## EXERCISE INSTRUCTIONS
- 1) Copy out the rows from the line containing "This screenshot has" down through the last row, leaving out the pictures.
- 2) Write the next part of the mailing-list thread about the Topic Map standard, starting after its final line.

Announce: Topic Map Standard out for Final Committee Draft Ballot

Mon Nov 16 22:52:22 GMT 1998

Greetings,

I'm attaching a working proposal I made to the content development working
group of the vrml consortium, which I chaired until recently. As it turns
out, a recent post to our mailing list was made by Eric Pacquet, which I
will be forwarding to this list momentarily. Because the issue of Topic
Navigation Maps bears directly on this and includes the possibility of
forming a reflector if not a cross-standards working group aimed at
unifying the manageability of information resources on the web.

I also forwarded this paper to the enterprise wg list of the the VRML
Consortium which is changing its name to the Web3D Consortium in case you
didn't know. Daniel Lipkin, the chair of that group has been concerned with
xml integration, specifically with metadata concepts being included as a
node in VRML files. So, at the risk of seeming overly wide in my interests,
I think Eric's suggestions bear looking at.

Look for that post momentarily.

Ciao,
Rex Brooks

At  8:40 AM 11/15/98 -0600, W. Eliot Kimber wrote:
>At 08:48 AM 11/14/98 -0800, Dave Winer wrote:
>>What kind of applications would we use the Topic Map structures for?

## INPUT
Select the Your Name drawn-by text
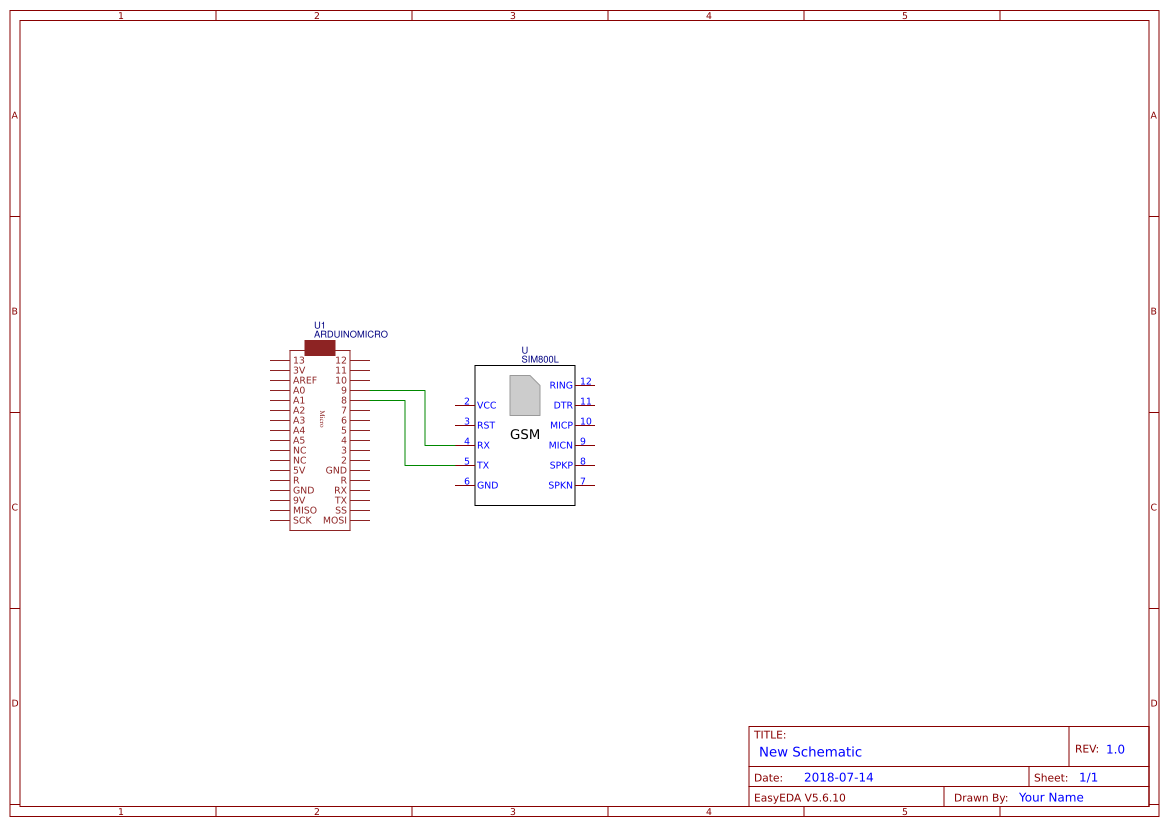[x=1050, y=797]
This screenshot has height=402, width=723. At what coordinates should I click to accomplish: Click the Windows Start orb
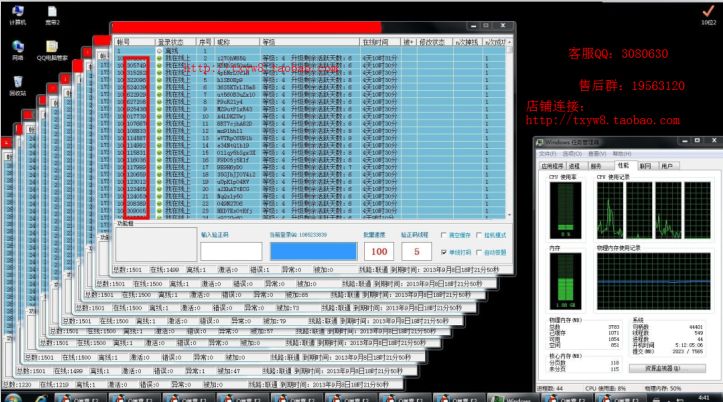(x=12, y=395)
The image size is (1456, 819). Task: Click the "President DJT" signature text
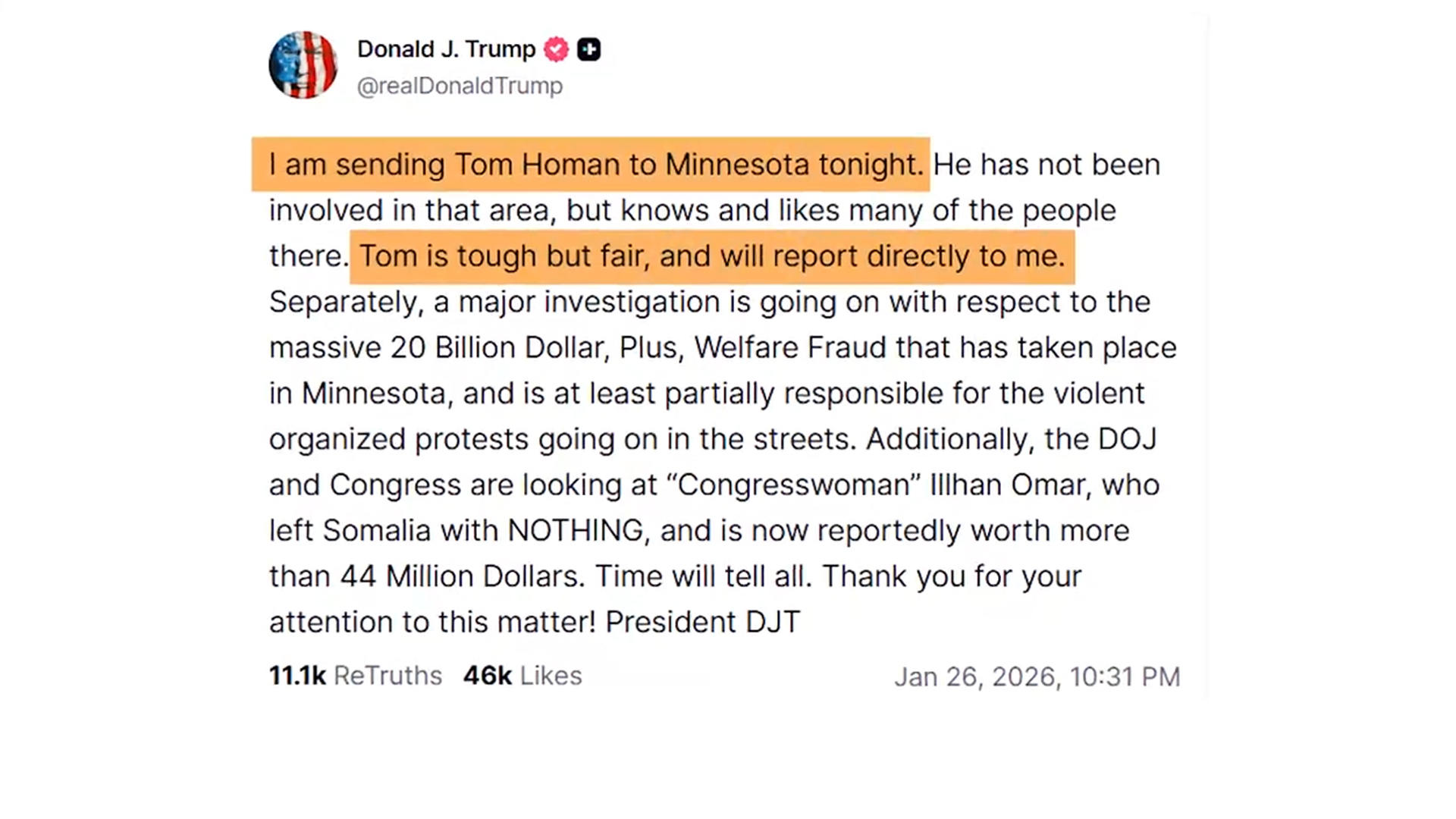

## EXPECTED RESULTS
- 1)
This screenshot has height=402, width=723. At what coordinates should I click to accomplish: Click the Windows Start orb
(x=12, y=395)
The image size is (1456, 819). Task: Click the "President DJT" signature text

- 2)
>>
>>It always helps me to understand this kind of stuff if I can understand a
>>compelling application for it.
>
>A topic map consists, fundamentally, of two kinds of things: topics and
>associations. A topic is an object that represents a single rhetorical
>topic or subject. For example, "XML parser" might be one topic in a topic
>map about XML. A topic serves to associate the abstract idea of the topic
>with occurrences of that topic:
>
><topic xml:link="extended" role="topic" id="xml.parser">
><name>
><basename>XML Parser</basename>
></name>
><occur xml:link="locator" role="parser-instance"
>       href="http://www.jclark.com/xp"/>
><occur xml:link="locator" role="parser-instance"
>       href="http://www.microsoft.com/msxml/">
></topic>
>
>Notice that this serves to impose the semantic label "XML Parser" onto the
>occurrences addressed by the occur element.  Thus a topic can assert that a
>given object is an occurrence of some kind of thing.  This lets you
>construct a classfication or descriptive layer on top of existing data.
>The topics essentially represent opinions about the data.  Different topic
>map authors might express different opinions about the same data. Because
>the form the opinions are expressed in is standardized and consistent
>(topics), they can be reasonably compared to some degree.
>
>Because the topics are expressed formally as hyperlinks (here using Xlink,
>but also doable using HyTime), they are naturally navigable using whatever
>hyperlinking support you have lying about (e.g., HyBrick, PHyLIS, etc.).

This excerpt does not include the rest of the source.